Segment Start: Stored data
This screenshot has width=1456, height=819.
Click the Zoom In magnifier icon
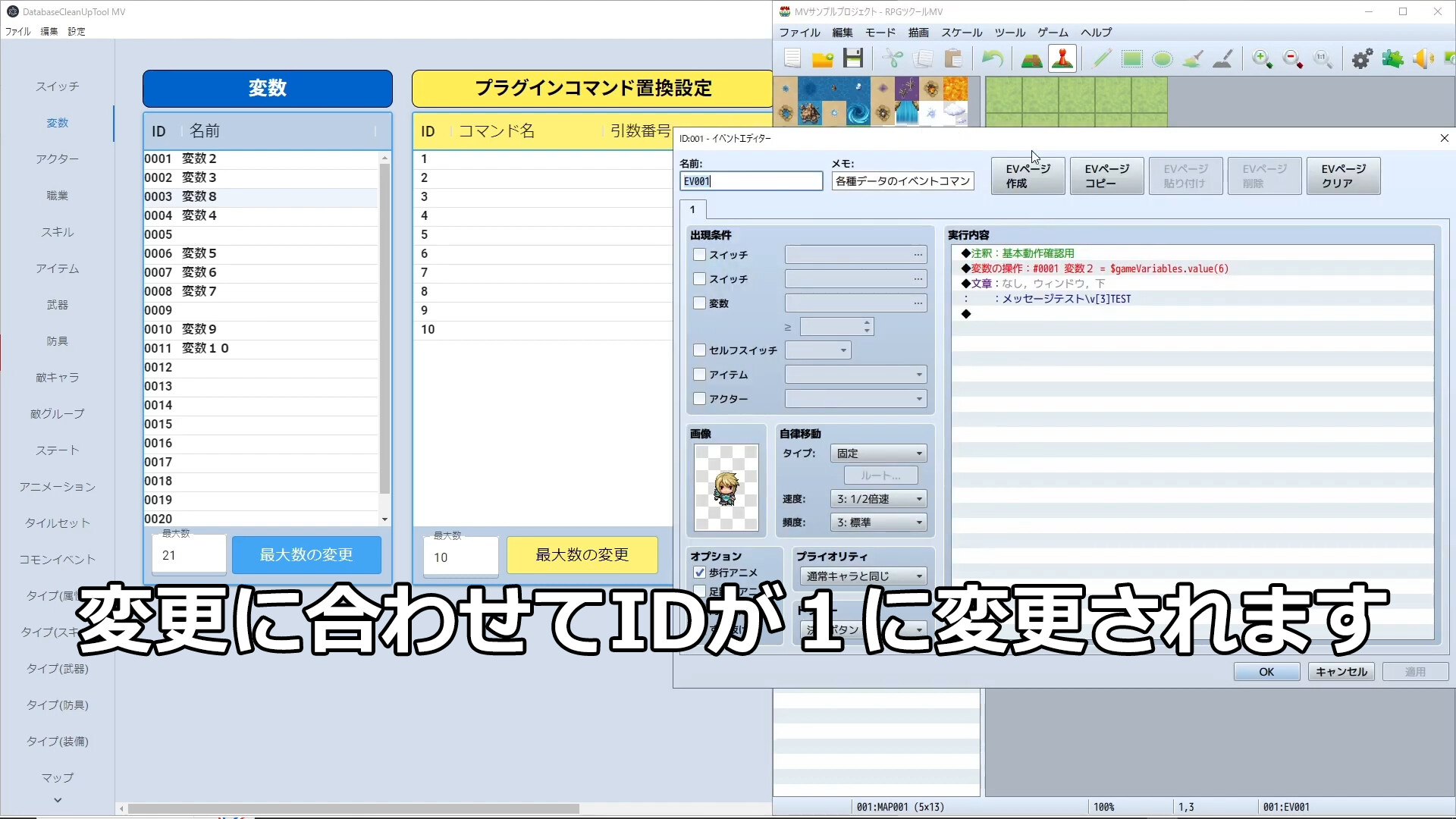pos(1262,58)
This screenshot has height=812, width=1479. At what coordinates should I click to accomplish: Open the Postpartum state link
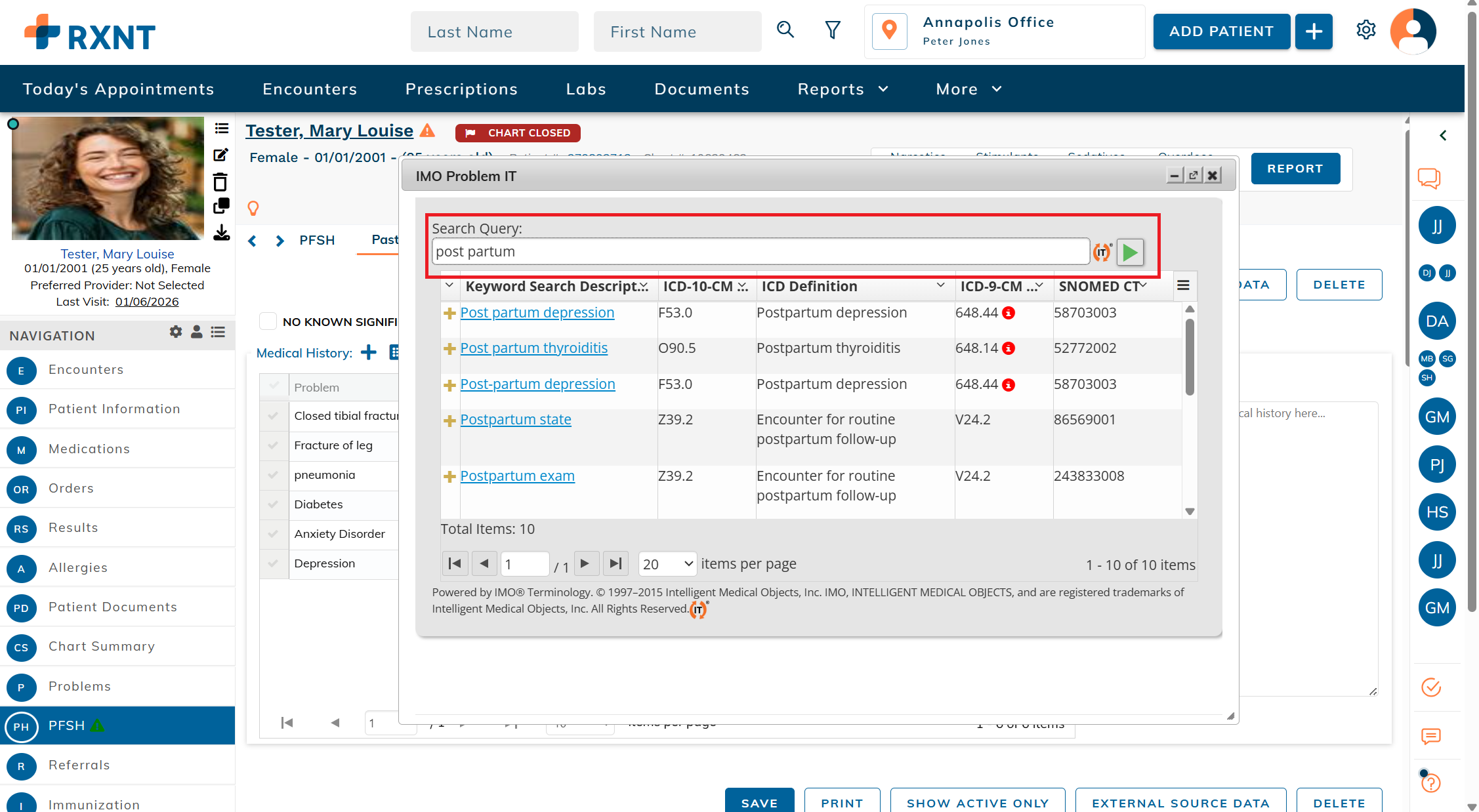pyautogui.click(x=516, y=420)
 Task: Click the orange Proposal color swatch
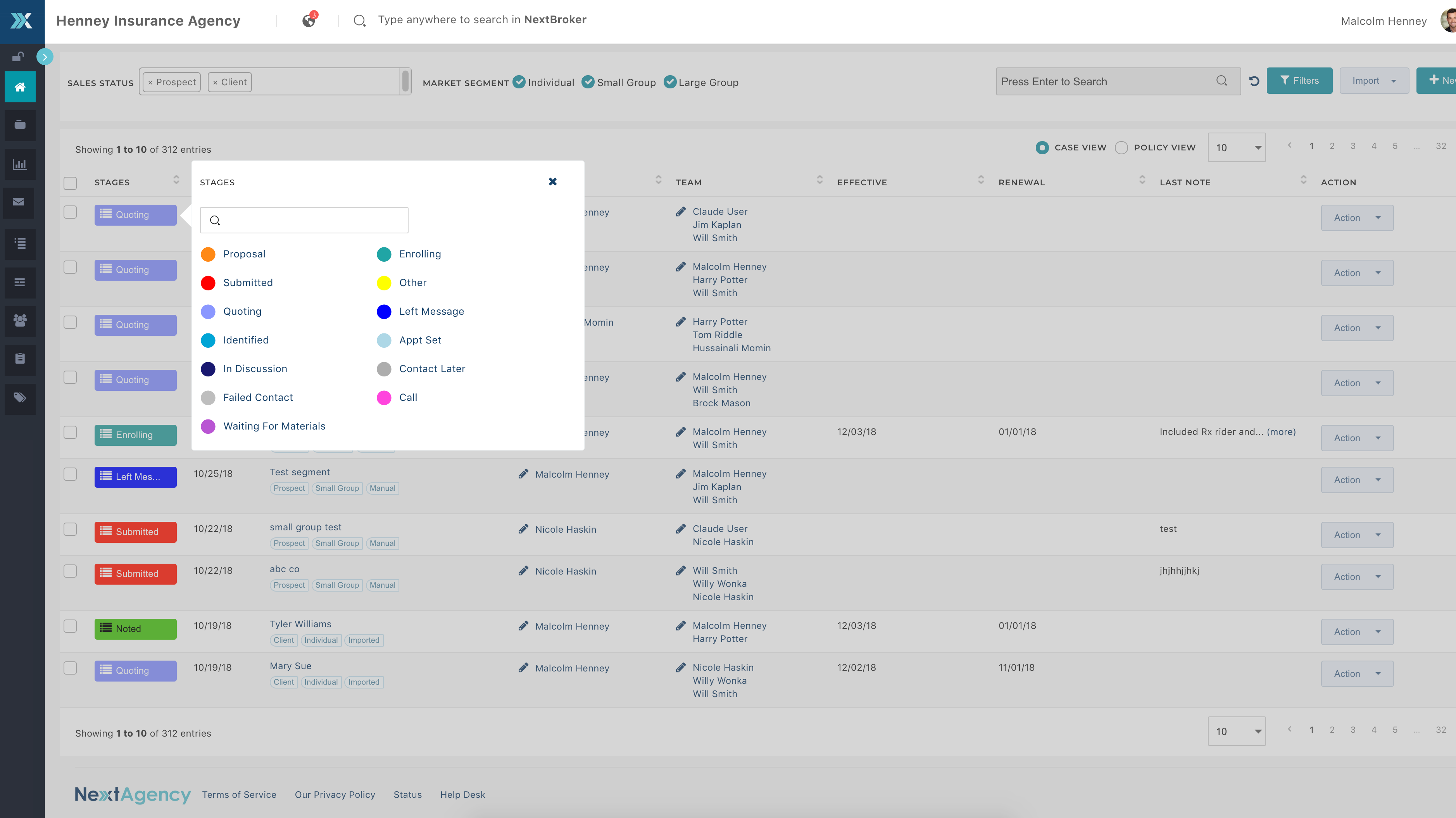pyautogui.click(x=208, y=254)
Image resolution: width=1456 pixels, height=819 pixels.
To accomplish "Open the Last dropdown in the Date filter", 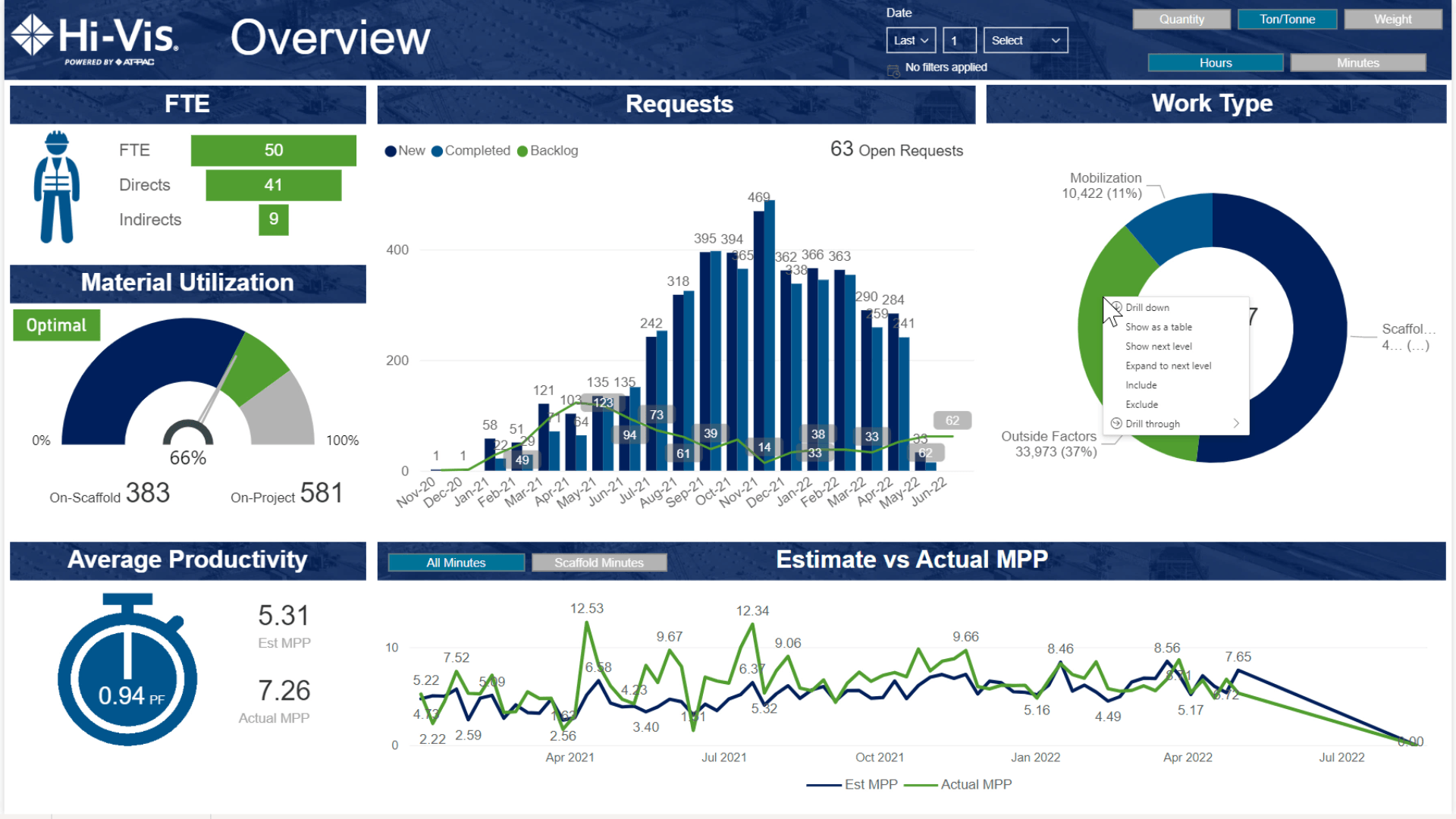I will click(x=910, y=39).
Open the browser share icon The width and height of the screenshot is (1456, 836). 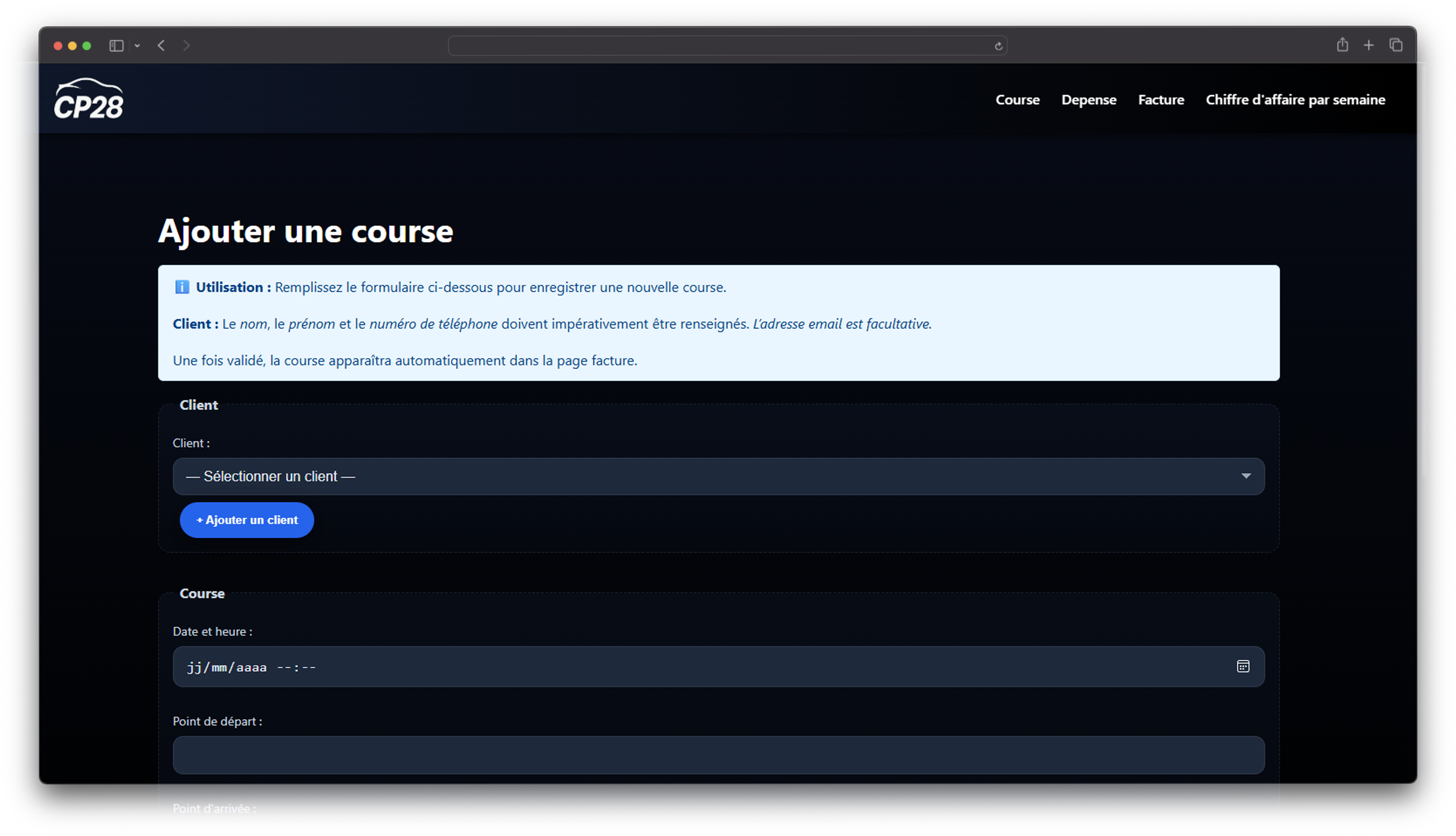pyautogui.click(x=1342, y=45)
Segment End: Stored data
Task →
Copy needed, without pictures: the lines of the listing above from the line containing "This screenshot has height=812, width=1479." up to and including the line containing "Image resolution: width=1456", set down exactly.

Response area →
This screenshot has height=812, width=1479. At what coordinates should I click to accomplish: Open the Postpartum state link
pyautogui.click(x=516, y=420)
 Task: Click the orange Proposal color swatch
pyautogui.click(x=208, y=254)
Image resolution: width=1456 pixels, height=819 pixels.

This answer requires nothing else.